Otro factor para los valores más bajos de las cargas de fractura del grupo Anillo en comparación
con los grupos Inlay y Onlay podría ser el uso de composite de resina directa que suele tener un
grado de conversión menor en comparación con los materiales indirectos homogéneos CAD/CAM,
y por lo tanto una resistencia a la fractura ligeramente menor. A pesar de las posibles limitaciones,
la carga de fractura del grupo Anillo (2386 N) fue superior a la del grupo Normal (2211 N) y no muy
inferior a la del grupo Onlay (2470 N), que se considera el tratamiento de elección en los casos de
cavidades MOD en los ETT . Las cargas de fractura del grupo Inlay (2713 N) fueron mayores que
las del grupo Onlay (2470 N), lo que coincide con otros estudios que mostraron una mayor
resistencia a la fractura de los inlays en comparación con los onlays en premolares y molares. Esto
podría estar directamente relacionado con el hecho de que las preparaciones de onlays son más
invasivas que las de inlays. En este estudio, la carga de fractura del grupo intacto fue de 2671 N
(715), que es similar a los resultados comunicados por otros estudios, como 2905 N (399) para
molares inferiores intactos por Saridag et al. y 3048 N (905) por Dere et al. La ligera diferencia
puede deberse a la inevitable variabilidad biológica entre los dientes naturales y a la diferencia
entre el grado de fatiga de los distintos dientes. En un entorno de laboratorio, e incluso
clínicamente, es difícil o casi imposible determinar el alcance de las cargas a las que se sometió el
diente antes del procedimiento de restauración. Esto también puede verse en la inevitable
variabilidad que se da dentro de cada grupo, a pesar de todos los esfuerzos de estandarización. El
modo de fracaso podría ser un indicador aún más importante que debería considerarse al
examinar una técnica de restauración, especialmente cuando no se presentan grandes diferencias
entre los grupos en términos de resistencia a la fractura. El grupo Anillo presentó un porcentaje
menor de fracasos catastróficos (75%) en comparación con el grupo Normal (83,34%). Casi todos
los fracasos en los grupos Inlay y Onlay fueron catastróficos (91,67% y 100%, respectivamente).

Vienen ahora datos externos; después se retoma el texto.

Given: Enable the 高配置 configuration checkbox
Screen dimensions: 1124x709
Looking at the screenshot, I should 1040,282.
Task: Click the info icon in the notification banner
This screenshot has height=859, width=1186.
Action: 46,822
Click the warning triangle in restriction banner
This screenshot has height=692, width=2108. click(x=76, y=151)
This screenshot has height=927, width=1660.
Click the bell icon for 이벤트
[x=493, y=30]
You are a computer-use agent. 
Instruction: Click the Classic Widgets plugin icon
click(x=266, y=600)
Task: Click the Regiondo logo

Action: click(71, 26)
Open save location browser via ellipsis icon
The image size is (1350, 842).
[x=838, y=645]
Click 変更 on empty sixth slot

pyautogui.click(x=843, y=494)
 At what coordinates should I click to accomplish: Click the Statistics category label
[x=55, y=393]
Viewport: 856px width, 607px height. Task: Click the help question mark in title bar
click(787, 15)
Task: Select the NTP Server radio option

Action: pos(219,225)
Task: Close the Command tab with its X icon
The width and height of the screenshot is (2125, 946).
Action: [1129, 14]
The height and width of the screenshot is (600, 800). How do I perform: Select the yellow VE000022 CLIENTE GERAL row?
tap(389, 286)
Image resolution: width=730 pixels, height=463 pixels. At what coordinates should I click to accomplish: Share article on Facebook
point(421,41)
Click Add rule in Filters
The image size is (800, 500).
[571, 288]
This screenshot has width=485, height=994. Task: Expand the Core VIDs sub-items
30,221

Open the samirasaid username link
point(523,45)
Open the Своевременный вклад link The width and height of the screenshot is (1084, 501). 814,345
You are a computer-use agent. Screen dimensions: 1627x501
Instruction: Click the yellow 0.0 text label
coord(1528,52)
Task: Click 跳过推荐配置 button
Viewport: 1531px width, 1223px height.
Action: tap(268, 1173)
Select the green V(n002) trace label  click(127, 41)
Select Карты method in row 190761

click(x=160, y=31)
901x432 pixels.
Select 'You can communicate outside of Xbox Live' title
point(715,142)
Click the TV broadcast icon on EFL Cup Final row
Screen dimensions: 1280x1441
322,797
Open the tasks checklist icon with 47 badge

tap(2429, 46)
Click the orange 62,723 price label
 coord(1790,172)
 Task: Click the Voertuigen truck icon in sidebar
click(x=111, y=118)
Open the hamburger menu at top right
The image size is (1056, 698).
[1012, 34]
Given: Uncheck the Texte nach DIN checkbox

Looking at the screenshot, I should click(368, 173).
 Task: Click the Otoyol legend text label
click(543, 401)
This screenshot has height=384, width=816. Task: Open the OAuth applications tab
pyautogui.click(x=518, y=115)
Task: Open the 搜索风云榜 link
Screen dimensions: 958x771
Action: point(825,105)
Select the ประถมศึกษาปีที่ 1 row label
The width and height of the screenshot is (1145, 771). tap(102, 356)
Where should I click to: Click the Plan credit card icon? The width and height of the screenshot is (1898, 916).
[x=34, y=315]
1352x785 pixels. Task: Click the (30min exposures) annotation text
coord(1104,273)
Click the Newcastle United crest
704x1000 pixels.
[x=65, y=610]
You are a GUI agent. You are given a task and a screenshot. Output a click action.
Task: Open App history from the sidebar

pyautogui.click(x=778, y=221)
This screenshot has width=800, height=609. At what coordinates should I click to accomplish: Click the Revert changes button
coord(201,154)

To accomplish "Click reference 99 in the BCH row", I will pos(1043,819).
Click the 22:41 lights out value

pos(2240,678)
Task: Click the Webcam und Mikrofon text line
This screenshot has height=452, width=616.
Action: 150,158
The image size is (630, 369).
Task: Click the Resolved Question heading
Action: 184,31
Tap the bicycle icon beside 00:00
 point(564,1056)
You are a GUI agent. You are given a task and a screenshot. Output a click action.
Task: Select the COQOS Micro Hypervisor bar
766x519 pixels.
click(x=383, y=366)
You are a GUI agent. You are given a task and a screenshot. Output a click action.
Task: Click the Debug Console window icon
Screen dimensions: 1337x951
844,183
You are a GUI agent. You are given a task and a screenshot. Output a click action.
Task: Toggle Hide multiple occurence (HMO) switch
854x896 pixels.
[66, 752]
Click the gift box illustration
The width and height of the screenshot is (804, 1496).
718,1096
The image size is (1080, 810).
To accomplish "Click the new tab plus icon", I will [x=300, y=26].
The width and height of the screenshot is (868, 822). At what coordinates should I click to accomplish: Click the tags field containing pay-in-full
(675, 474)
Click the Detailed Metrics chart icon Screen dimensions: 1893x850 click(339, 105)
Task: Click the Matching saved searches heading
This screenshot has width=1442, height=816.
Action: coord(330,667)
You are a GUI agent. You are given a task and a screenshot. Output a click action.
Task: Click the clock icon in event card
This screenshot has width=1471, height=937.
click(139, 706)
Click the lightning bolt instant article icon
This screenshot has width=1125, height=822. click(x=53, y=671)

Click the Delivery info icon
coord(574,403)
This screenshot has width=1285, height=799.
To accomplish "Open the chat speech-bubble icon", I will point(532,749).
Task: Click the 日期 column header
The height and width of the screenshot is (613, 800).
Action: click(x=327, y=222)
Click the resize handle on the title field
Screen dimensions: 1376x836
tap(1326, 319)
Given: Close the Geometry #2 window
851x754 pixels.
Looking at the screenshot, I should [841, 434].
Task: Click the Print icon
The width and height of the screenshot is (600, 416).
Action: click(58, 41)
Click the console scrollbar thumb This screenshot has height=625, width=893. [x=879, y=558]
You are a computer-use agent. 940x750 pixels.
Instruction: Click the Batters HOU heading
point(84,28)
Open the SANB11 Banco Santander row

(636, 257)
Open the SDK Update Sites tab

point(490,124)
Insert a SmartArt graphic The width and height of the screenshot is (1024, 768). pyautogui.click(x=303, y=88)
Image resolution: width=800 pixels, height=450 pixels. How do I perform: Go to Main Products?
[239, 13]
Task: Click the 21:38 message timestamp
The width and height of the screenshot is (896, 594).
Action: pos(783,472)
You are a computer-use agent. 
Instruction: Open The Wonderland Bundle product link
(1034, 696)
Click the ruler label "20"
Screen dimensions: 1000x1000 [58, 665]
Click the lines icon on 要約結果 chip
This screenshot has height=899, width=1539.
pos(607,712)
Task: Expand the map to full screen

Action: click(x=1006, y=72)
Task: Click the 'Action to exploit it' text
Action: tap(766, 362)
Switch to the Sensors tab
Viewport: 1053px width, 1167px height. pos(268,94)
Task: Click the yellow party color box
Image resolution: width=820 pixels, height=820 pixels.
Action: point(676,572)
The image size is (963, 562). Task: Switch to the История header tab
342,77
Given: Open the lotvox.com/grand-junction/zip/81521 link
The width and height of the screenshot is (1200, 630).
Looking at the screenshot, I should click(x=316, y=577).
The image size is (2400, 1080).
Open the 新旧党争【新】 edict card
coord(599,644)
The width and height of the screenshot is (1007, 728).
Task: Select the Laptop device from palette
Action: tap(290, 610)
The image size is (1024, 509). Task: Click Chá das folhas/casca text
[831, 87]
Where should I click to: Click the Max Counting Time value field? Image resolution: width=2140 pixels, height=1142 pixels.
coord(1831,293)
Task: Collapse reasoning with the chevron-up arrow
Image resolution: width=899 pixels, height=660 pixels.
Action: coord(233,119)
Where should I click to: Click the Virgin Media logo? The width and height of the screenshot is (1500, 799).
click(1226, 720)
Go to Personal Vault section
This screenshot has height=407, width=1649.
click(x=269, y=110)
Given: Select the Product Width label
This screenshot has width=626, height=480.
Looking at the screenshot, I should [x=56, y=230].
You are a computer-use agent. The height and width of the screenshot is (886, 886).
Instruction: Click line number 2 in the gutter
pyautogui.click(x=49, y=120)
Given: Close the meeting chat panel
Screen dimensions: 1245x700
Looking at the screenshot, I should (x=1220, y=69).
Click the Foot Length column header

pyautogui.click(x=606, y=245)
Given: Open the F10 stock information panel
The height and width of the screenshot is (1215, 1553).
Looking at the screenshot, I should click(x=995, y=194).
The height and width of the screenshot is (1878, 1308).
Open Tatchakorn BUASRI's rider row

Ninguna de las técnicas de restauración fue capaz de restaurar el patrón de fracaso
predominantemente no catastrófico de los dientes intactos que mostraron un 41,67% de fracturas
no reparables. Las estimaciones de riesgo suavizadas muestran tres regiones claras en el gráfico.
Desde un punto de vista descriptivo, Onlay-Inlay-Anillo presentan curvas similares, con el grupo
Normal en el límite inferior y el grupo Intacto en el lado superior (Fig. 2). Esto podría mostrar que
el grupo Anillo puede tener un rendimiento tan bueno como las dos técnicas actuales
recomendadas para la restauración de cavidades MOD en los ETT, con las ventajas de ser menos
invasivo y permitir el uso de técnicas directas. Se requiere una investigación adicional para seguir
investigando el potencial y las limitaciones de esta técnica.

Conclusiones
Dentro de las limitaciones de este estudio in vitro, es posible concluir que los anillos de refuerzo
de fibra presentan una resistencia a la fractura comparable a la de los Inlays y Onlays, y que
aumentan el porcentaje de fracturas reparables.